Background: The need for an efficient and feasible strategy to deal with neck pain has a high priority for many countries. Validated assessment tools like the Neck Disability Index (NDI) to evaluate the functional status of a neck pain patient are urgently needed to treat and to follow-up patients purposefully. A German version (NDI-G) was shown to be valid and reliable, but has so far not been tested for responsiveness. The aim of this study was to evaluate the NDI-G`s responsiveness.

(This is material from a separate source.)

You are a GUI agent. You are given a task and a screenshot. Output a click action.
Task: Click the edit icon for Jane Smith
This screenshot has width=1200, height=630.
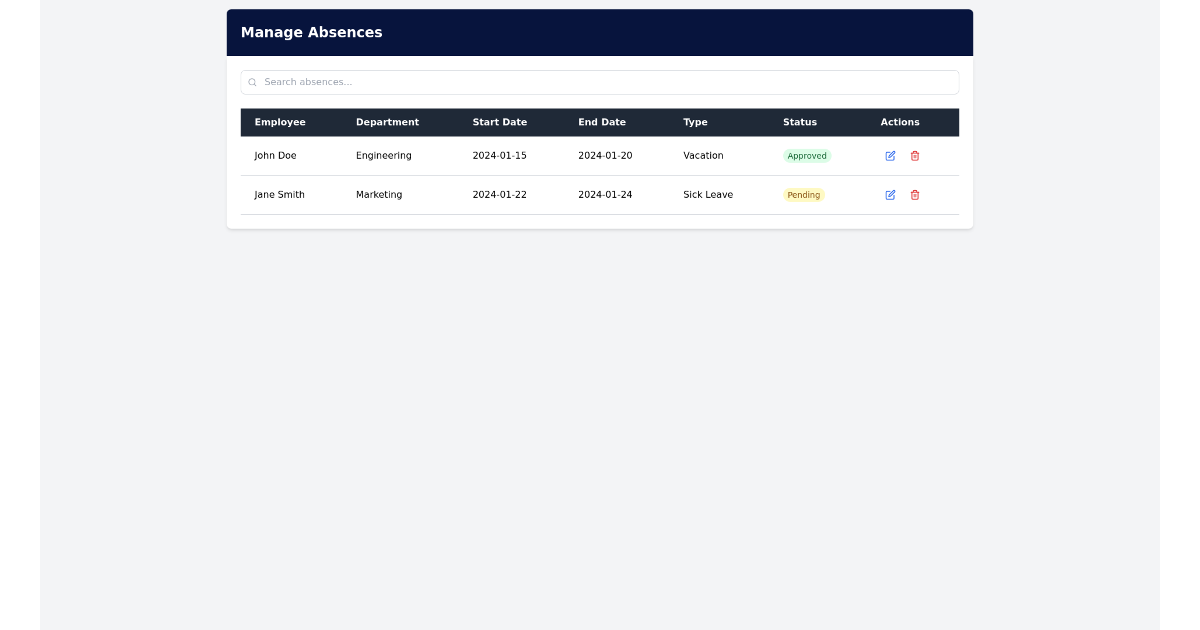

Methods: This was a prospective cohort study with a seven-week follow-up. Fifty chronic neck pain patients filled out NDI-G twice. Additionally, the Patients' Global Impression of Change score (PGIC) was assessed at follow-up. Wilcoxon and Spearman tests were used to assess direction and strength of the association between the change in NDI-G and PGIC. The receiver operating characteristics method and the area under the curve (AUC) were calculated to assess sensitivity and specificity of the NDI-G change over time.

Results: The Wilcoxon test showed statistically significant differences for NDI-G at baseline and follow-up in the total sample, the "clinically improved" and "clinically not improved" subgroups as indicated in the PGIC. Spearman test resulted in a moderate correlation between the NDI-G and the PGIC (rS = -0.53, p = 0.01) at follow-up. AUC showed an acceptable discrimination [AUC = 0.78 (95% confidence interval 0.64 - 0.91)] of the NDI-G, with a cutoff score of 1.5, between clinically improved and clinically not improved patients, based on the PGIC.

Conclusions: The NDI-G is responsive to change in chronic neck pain. Together with the results of a previous study on its validity and reliability, the NDI-G can be recommended for research and clinical settings in patients with neck pain in German speaking countries.

Trial registration: NCT02676141. February 8, 2016.